[[ Dataset extract open ]]
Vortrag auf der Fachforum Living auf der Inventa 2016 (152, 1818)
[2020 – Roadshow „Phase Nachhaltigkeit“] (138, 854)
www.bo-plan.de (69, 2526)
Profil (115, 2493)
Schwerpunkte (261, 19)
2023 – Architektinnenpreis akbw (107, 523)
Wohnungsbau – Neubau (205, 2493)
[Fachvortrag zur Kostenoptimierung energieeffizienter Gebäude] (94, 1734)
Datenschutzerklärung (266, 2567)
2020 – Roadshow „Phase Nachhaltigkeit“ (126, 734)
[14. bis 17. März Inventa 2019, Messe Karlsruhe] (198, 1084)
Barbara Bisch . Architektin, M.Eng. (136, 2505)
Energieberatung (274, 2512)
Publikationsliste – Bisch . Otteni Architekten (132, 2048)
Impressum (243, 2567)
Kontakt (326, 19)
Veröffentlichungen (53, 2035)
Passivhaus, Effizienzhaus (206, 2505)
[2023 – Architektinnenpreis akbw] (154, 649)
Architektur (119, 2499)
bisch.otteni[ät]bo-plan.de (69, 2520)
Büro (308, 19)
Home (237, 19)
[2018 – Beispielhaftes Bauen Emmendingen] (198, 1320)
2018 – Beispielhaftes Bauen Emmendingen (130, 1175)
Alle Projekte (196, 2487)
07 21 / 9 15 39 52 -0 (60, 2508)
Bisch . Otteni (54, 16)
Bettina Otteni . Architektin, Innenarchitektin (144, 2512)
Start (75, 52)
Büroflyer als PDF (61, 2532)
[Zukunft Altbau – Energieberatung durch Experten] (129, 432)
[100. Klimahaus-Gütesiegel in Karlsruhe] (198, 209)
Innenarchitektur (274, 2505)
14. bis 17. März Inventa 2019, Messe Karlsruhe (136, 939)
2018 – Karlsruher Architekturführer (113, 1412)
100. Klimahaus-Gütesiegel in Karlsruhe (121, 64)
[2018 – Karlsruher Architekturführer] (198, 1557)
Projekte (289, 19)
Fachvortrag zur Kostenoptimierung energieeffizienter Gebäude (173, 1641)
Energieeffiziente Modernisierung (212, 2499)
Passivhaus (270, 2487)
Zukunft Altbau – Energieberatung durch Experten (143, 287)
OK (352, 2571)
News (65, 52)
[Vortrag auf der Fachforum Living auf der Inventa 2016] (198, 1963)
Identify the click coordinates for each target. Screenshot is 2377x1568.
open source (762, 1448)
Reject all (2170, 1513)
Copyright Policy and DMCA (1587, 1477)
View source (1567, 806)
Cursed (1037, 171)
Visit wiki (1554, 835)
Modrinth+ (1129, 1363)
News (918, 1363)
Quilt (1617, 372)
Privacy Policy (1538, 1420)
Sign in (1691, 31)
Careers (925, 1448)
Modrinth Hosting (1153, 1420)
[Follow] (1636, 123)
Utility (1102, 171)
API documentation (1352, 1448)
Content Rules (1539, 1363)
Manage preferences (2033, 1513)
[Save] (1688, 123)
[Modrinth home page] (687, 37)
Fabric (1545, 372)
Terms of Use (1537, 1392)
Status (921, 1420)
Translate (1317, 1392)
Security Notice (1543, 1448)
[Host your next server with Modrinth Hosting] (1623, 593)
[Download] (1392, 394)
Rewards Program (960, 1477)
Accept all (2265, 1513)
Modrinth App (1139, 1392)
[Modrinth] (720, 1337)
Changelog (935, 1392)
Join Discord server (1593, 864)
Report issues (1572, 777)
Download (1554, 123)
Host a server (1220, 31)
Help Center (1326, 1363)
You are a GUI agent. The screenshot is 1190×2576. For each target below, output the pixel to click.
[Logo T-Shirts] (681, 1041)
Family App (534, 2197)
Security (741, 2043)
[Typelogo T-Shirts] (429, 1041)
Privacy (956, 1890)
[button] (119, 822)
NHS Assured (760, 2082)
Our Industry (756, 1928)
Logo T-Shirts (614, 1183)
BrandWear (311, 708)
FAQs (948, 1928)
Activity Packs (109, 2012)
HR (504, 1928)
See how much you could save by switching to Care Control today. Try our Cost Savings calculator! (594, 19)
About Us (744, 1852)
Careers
[[ Dataset extract closed ]]
▶ Task goal:
Copy out the entries above exactly as given, starting at the top and ending with the line containing "Datenschutzerklärung (266, 2567)"; include both and nothing more.

▶ Output for this task:
Vortrag auf der Fachforum Living auf der Inventa 2016 (152, 1818)
[2020 – Roadshow „Phase Nachhaltigkeit“] (138, 854)
www.bo-plan.de (69, 2526)
Profil (115, 2493)
Schwerpunkte (261, 19)
2023 – Architektinnenpreis akbw (107, 523)
Wohnungsbau – Neubau (205, 2493)
[Fachvortrag zur Kostenoptimierung energieeffizienter Gebäude] (94, 1734)
Datenschutzerklärung (266, 2567)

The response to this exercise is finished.